§ Data shown:
┄┄┄┄┄┄┄┄┄┄
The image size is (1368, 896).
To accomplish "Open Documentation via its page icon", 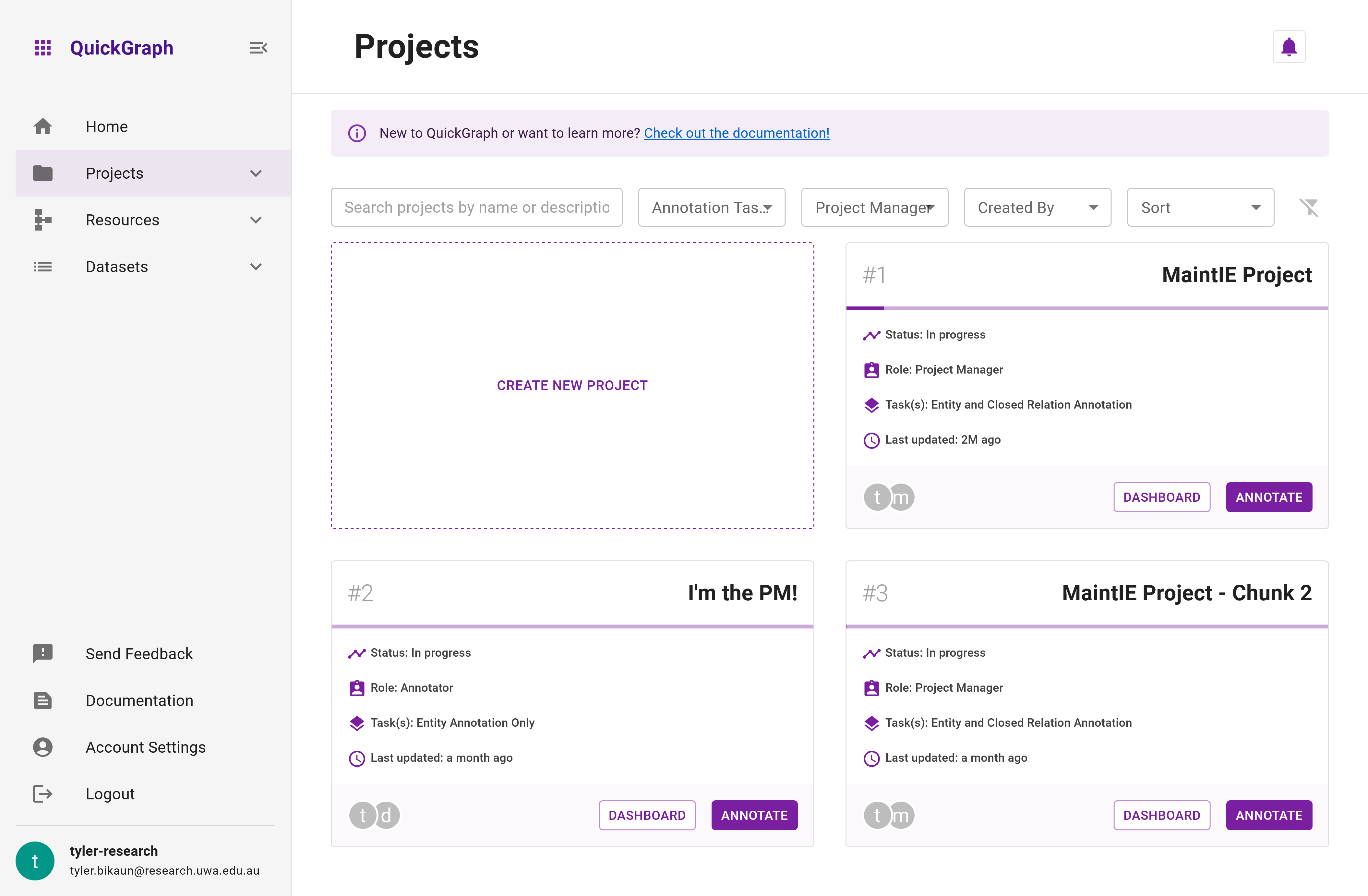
┄┄┄┄┄┄┄┄┄┄
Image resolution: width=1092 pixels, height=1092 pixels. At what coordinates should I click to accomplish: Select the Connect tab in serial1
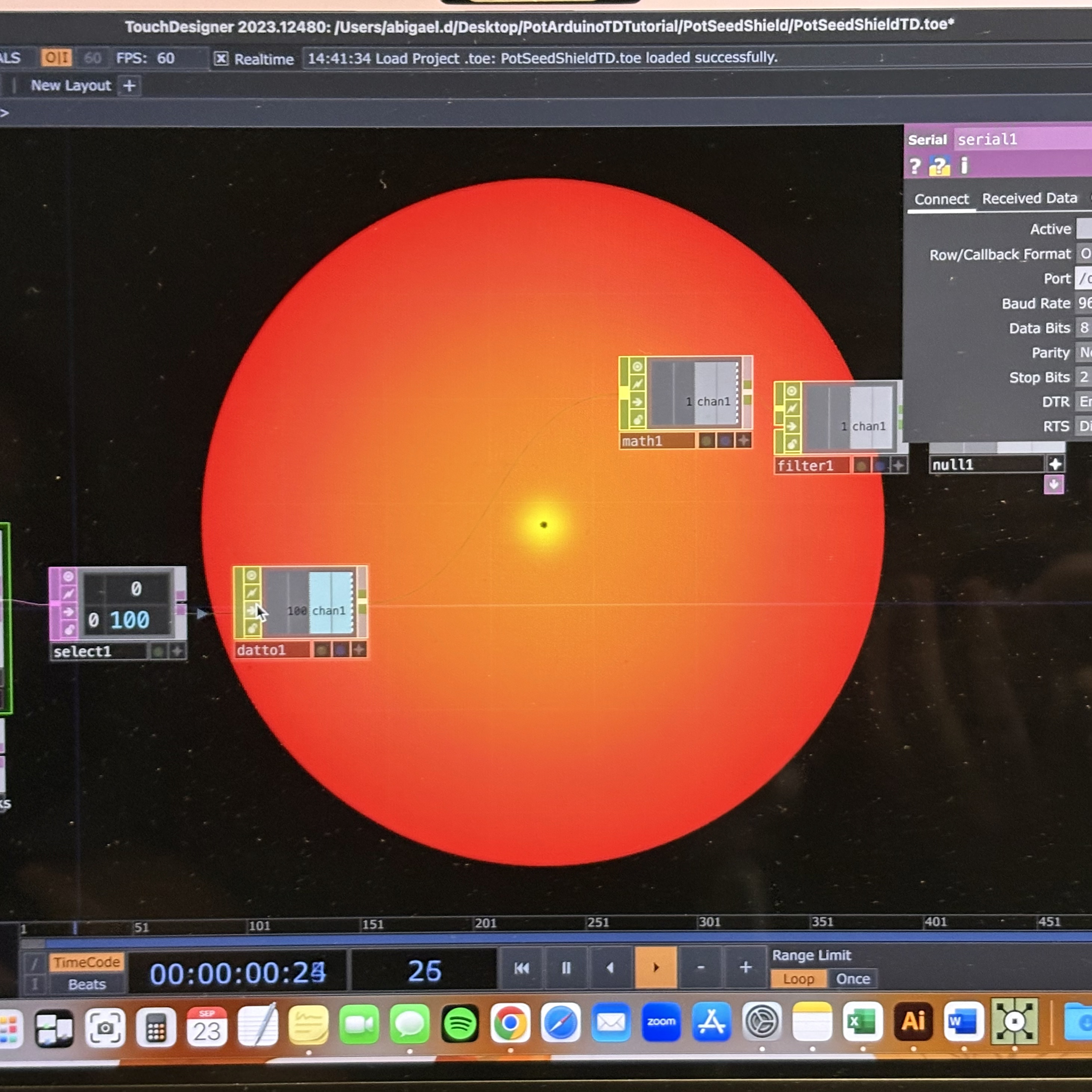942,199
┄┄┄┄┄┄┄┄┄┄
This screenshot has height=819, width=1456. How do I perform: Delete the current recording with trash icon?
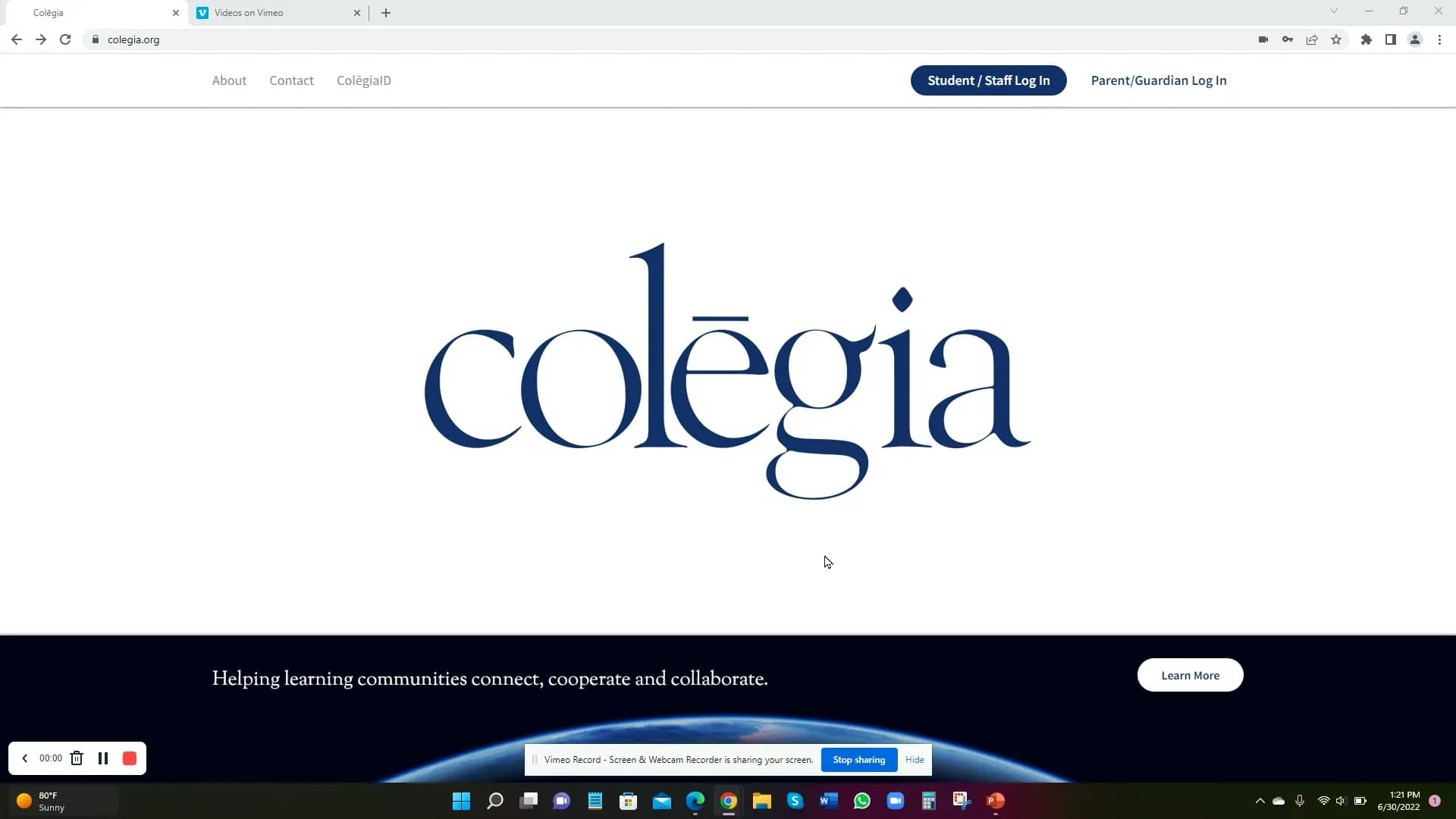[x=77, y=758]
┄┄┄┄┄┄┄┄┄┄
§ Exercise aim: Would you write out exactly the lines above, starting at the line containing "The image size is (1368, 896)." and stopping after the line containing "Documentation via its"? Omit the pictures.

§ Written response:
The image size is (1368, 896).
To accomplish "Open Documentation via its page icon", 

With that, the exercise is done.